With the above configurations set, you can now proceed for the implementation of supporting all SDK operators in the new database. The purpose of each of the operators can be found in the Astro SDK Python - Operators document. As described before, you can use test driven development and run the tests for the operators one by one located in the tests directory. By default, the base class implementation methods will be used for the database in the tests. You will need to override some of these methods to make run the tests successfully. You can create a module for your database in the databases directory. You can start with running the tests for the load_file operator. Relevant tests can be found in tests/sql/operators directory. Tests for load_operator are kept in test_load_file.py.
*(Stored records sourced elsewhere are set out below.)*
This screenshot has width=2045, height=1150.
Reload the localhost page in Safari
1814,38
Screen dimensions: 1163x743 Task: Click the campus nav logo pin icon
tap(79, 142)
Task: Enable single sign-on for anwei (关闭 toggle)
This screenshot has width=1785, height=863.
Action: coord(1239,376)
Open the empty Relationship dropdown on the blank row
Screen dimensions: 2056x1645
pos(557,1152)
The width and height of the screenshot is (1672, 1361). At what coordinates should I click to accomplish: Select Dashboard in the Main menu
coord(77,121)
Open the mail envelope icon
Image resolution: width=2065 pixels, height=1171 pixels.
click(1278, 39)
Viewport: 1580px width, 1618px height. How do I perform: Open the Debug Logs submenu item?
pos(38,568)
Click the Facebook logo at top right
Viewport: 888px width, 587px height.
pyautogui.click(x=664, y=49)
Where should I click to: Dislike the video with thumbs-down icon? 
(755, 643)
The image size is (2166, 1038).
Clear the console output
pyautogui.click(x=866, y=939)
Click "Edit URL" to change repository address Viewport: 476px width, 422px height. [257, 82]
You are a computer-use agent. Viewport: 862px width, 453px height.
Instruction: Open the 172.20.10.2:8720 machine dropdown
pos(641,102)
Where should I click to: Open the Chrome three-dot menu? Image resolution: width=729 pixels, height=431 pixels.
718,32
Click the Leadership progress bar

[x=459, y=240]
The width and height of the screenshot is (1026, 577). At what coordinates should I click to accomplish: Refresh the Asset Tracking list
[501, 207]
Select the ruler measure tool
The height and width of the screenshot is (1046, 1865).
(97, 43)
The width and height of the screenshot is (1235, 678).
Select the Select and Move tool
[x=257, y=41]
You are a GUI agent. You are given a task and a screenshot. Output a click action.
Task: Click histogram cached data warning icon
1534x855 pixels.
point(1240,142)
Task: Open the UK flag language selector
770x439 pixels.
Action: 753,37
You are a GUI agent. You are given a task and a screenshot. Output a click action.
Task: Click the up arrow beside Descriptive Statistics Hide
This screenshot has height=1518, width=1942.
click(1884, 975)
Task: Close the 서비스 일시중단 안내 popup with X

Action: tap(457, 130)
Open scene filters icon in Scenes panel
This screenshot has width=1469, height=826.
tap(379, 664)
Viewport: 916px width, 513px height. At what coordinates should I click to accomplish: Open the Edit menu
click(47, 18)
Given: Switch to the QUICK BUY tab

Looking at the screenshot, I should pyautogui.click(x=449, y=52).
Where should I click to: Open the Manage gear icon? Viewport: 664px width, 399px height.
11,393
You might to need to override few base class methods to establish connection to the database based on its semantics. e.g. sql_type(), hook(), sqlalchemy_engine(), default_metadata(), schema_exists(), table_exists(), load_pandas_dataframe_to_table()

Following are important pointers for implementing the operators:

  1. Investigate how to write a Pandas dataframe to the database and use that in the load_pandas_dataframe_to_table implementation.

  2. Check what all file types are supported by the database for load and implement support for those. In general, Astro SDK supported file types and file stores can be found here.

  3. Check what merge strategies the database supports and use that in the merge_table implementation. Example PR: Merge implementation for Redshift.

  4. The default approach to load a file to a database table is to load the table into a Pandas dataframe first and then load the Pandas dataframe into the database table. However, this generally is a slower approach. For optimised loads, you need to try to support native loads. Check what all file types and object stores the database supports for native load and provide support for those. Also, handle/retry the native load exceptions thrown by the corresponding connector library. Example PR: Native load support for Redshift.

You’re recommended to provide example DAGs to guide on the usage relevant to your database in example_dags directory and add those example DAGs as part of integration test suite run in test_example_dags.py.

Additionally, once you have implemented support for all the Astro SDK Python Operators, you also need to benchmark the performance of the file loads. You can refer to the benchmarking guide to generate results and publish those for the database like in PR.